To do: Copy the lines below verbatim, from the first line up to and including the line with "芸術工学研究科 (1133, 1385)".

*** Recorded data

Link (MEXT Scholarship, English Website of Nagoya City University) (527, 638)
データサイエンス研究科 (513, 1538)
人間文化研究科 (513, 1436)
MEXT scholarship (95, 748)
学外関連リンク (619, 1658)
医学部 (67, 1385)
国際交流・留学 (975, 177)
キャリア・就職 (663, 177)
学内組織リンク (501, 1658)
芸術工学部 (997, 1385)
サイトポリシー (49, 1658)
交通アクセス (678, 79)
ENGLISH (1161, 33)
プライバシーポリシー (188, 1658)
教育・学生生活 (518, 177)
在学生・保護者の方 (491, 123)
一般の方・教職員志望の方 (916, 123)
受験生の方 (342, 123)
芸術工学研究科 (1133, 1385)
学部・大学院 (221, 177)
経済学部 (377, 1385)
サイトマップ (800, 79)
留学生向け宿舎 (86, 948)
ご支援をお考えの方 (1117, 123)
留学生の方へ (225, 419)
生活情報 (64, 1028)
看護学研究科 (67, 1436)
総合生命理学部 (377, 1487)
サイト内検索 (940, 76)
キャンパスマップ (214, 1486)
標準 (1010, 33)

******

Final result:
Link (MEXT Scholarship, English Website of Nagoya City University) (527, 638)
データサイエンス研究科 (513, 1538)
人間文化研究科 (513, 1436)
MEXT scholarship (95, 748)
学外関連リンク (619, 1658)
医学部 (67, 1385)
国際交流・留学 (975, 177)
キャリア・就職 (663, 177)
学内組織リンク (501, 1658)
芸術工学部 (997, 1385)
サイトポリシー (49, 1658)
交通アクセス (678, 79)
ENGLISH (1161, 33)
プライバシーポリシー (188, 1658)
教育・学生生活 (518, 177)
在学生・保護者の方 (491, 123)
一般の方・教職員志望の方 (916, 123)
受験生の方 (342, 123)
芸術工学研究科 (1133, 1385)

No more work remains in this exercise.